## EXTRACT PROVIDED
Conversations stopped

COVID-19 cuts down discussion in classrooms


Photo by Caden Rainwater

History teacher Danny Williams leads his class in discussion. Every student on campus is required to be masked.

Story by Graci Henard, staff writer

In years past, teachers, mainly in the English and history departments, relied on discussion to drive the class. Often, English teachers count on discussion to engage students in books, and history teachers lean on conversation to help students better grasp historical events and people. Discussion is also used to hear the thoughts and opinions of students, and many history teachers love bringing up current events that spark debates. 

“Before quarantine, my class was grounded in discussion,” English teacher Anita Badgett said. “Novels would be assigned for homework, chunks would be read, and then students would participate in class discussion.” 

With that being said, the spring of 2020 changed the blueprint of these types of classes. When school shut down in March, forcing the introduction of streamed classes, these once thriving conversation-based classes began to see declines in participation and the engagement of students. Being stuck at home with no in-person interaction made it difficult to grasp every subject. Students had to want to attend to learn from Zoom classes and Google Classroom assignments. 

“Even for the most self-motivated, grade-driven students, remote learning is difficult,” Badgett said. “There are so many distractions.”

## COMPLETE THE FOLLOWING
1. Retype the article's text starting at "History teacher Danny" and ending at "that spark debates.".
2. According to the article, in what month did school shut down in the spring of 2020?
3. Summarize the article in two sentences.
Work only from the article above.

## LISTED ENTRIES
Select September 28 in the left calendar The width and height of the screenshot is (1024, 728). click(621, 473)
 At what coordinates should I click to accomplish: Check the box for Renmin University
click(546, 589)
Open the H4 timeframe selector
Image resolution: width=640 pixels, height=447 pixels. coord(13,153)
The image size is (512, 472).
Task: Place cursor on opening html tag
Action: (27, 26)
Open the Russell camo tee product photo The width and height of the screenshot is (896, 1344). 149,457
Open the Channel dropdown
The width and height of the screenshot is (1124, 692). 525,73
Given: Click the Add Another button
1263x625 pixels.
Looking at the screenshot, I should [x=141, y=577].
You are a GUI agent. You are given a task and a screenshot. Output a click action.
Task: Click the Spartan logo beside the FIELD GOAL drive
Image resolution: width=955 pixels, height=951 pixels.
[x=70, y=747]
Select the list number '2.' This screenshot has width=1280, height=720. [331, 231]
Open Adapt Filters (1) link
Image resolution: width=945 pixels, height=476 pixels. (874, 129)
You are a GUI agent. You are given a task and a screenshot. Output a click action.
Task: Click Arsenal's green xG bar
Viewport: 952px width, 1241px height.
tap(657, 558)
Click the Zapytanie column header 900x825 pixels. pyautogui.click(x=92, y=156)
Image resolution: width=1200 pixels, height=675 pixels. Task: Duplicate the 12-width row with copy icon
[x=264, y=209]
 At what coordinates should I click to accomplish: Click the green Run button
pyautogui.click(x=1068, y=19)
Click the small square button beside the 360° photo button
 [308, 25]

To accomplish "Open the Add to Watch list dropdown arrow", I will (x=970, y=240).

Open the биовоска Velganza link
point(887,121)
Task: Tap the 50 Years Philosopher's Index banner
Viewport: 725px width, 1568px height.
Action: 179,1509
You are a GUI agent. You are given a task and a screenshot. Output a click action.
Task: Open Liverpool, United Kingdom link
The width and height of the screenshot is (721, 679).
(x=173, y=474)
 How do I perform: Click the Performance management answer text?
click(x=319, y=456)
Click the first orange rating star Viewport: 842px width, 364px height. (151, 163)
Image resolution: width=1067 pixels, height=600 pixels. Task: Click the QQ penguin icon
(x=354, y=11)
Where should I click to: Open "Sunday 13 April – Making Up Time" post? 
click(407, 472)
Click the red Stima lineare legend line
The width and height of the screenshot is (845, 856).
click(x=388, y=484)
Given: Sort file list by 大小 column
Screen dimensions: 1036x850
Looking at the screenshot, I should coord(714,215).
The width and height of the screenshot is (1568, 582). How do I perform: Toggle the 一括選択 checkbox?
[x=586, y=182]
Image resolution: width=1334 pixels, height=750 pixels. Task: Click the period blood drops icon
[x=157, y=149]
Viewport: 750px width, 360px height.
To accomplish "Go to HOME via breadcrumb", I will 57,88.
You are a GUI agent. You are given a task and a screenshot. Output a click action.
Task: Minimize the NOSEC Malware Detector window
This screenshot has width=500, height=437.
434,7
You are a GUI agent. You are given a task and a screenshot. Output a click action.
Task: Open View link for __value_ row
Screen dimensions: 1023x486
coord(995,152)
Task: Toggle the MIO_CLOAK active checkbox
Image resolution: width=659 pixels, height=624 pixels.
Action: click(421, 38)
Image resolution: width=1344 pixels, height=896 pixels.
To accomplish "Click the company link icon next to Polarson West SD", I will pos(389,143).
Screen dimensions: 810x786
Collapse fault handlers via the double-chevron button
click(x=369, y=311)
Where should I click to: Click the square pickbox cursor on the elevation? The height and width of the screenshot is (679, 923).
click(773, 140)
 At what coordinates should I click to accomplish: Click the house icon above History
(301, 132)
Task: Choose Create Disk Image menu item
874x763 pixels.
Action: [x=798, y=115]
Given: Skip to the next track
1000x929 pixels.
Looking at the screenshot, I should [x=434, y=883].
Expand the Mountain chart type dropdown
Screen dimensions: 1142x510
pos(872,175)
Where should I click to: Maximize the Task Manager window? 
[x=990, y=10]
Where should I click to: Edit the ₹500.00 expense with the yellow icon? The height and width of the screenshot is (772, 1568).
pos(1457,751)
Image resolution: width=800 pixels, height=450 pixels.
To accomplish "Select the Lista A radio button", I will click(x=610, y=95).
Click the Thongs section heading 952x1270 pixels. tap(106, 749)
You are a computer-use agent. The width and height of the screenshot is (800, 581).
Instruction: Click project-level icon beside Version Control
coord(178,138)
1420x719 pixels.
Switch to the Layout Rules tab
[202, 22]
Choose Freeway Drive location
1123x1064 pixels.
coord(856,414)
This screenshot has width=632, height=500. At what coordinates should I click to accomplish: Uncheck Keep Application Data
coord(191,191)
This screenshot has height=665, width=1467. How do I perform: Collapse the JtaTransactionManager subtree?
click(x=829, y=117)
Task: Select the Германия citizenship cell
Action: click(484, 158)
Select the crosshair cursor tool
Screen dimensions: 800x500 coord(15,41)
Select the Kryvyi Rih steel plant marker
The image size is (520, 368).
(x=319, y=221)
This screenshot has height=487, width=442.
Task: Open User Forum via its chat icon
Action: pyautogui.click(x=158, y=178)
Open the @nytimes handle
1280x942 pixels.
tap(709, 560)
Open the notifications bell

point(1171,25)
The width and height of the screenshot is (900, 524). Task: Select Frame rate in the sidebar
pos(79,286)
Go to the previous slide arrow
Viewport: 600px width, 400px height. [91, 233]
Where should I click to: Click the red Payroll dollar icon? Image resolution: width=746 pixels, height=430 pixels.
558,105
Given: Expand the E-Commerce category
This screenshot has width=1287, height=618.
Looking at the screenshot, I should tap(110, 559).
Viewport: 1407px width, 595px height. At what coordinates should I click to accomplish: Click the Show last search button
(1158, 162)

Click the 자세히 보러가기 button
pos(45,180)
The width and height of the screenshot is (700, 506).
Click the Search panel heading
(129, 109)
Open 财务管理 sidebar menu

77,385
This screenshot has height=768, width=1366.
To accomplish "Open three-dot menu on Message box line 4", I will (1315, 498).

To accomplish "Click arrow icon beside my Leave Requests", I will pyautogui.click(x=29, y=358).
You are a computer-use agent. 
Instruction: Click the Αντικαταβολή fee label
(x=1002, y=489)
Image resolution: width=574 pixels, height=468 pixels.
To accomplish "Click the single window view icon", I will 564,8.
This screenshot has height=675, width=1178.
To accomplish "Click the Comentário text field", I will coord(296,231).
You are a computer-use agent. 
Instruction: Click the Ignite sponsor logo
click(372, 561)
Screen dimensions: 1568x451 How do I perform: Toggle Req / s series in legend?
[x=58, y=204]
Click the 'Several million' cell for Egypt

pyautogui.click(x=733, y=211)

## RESPONSES PER TASK
1.
History teacher Danny Williams leads his class in discussion. Every student on campus is required to be masked.

Story by Graci Henard, staff writer

In years past, teachers, mainly in the English and history departments, relied on discussion to drive the class. Often, English teachers count on discussion to engage students in books, and history teachers lean on conversation to help students better grasp historical events and people. Discussion is also used to hear the thoughts and opinions of students, and many history teachers love bringing up current events that spark debates.

2. March

3. English and history teachers once relied on class discussion to engage students, explore historical events and hear students' opinions. After school shut down in March 2020 and classes moved online, participation and engagement in these discussion-based classes declined, and English teacher Anita Badgett noted that remote learning is difficult even for self-motivated students because of the many distractions.